16/09/2026
.marin.coach
Después de la competencia, la elección fue bien sencilla. Pero lo más importante es que me BASTÓ.
Primero fuimos en busca de hamburguesas… misión fallida, el lugar estaba vacío. Luego probamos con tailandés, que amamos, pero al ver la carta con precios de 30-40 francos para arriba, recogimos nuestras cosas y nos fuimos. Terminamos en un lugar sencillo, sin nada de extraordinario, pero con una comida excelente y una atención de primera.

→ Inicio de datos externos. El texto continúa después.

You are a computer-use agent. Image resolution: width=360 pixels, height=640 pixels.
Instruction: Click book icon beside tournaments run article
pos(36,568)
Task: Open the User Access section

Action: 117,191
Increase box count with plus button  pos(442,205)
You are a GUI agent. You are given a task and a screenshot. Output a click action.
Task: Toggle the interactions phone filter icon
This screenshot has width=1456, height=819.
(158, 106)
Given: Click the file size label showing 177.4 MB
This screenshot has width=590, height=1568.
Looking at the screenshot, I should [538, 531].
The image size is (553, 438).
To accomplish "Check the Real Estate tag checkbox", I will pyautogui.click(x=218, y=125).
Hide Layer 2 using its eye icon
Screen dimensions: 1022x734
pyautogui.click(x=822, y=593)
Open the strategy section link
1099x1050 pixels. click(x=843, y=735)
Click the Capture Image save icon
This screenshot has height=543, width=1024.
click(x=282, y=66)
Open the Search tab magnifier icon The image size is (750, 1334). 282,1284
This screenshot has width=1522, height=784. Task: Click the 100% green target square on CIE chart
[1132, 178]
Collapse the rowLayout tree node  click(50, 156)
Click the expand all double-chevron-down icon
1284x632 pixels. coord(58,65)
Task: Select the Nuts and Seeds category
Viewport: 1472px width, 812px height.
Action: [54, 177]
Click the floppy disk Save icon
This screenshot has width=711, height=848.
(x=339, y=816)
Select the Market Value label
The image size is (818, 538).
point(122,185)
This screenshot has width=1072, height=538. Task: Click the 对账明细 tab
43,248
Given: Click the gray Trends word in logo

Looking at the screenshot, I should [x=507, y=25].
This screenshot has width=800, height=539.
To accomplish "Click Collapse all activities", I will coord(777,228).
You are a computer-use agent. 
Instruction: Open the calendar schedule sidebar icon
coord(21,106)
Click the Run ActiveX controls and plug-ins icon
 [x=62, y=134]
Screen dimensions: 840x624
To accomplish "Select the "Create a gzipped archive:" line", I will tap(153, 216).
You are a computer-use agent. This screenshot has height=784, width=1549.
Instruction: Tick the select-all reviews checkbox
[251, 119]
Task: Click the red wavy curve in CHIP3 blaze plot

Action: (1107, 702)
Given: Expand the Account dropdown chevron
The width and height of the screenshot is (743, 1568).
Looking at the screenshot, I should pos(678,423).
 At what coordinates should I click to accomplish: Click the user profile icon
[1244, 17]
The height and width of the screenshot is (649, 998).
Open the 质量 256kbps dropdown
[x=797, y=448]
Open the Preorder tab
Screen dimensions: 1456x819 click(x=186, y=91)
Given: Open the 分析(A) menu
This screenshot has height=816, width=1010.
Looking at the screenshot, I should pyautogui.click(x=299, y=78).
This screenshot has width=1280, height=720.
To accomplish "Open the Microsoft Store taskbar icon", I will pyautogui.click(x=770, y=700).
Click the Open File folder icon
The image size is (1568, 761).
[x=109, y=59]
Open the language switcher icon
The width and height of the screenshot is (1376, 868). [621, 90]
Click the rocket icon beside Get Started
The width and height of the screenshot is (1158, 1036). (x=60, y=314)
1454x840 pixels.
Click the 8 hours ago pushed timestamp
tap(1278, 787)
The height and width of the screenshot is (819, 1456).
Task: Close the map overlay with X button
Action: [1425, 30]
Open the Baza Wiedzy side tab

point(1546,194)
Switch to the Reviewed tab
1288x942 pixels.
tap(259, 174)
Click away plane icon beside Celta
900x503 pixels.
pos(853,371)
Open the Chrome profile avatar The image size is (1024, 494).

Y eso es lo que cuenta: pude darme el gusto, pasar un rato excelente con mi amor, en el restaurante justo que necesitaba para festejar. Acababa de cumplir uno de mis sueños más grandes: superar mis límites, seguir una dieta de 4 meses súper extrema, competir a nivel internacional. ¿Qué más podía pedirle a la vida?
Poder comer como premio también es reconfortante. Saber que puedes elegir, que puedes descompensar sin culpa, me hizo muy bien. Y lo repito siempre: he logrado todo lo que he logrado porque estoy bien en mi mente, en paz con la comida, con la persona que construyo día a día para ser mejor.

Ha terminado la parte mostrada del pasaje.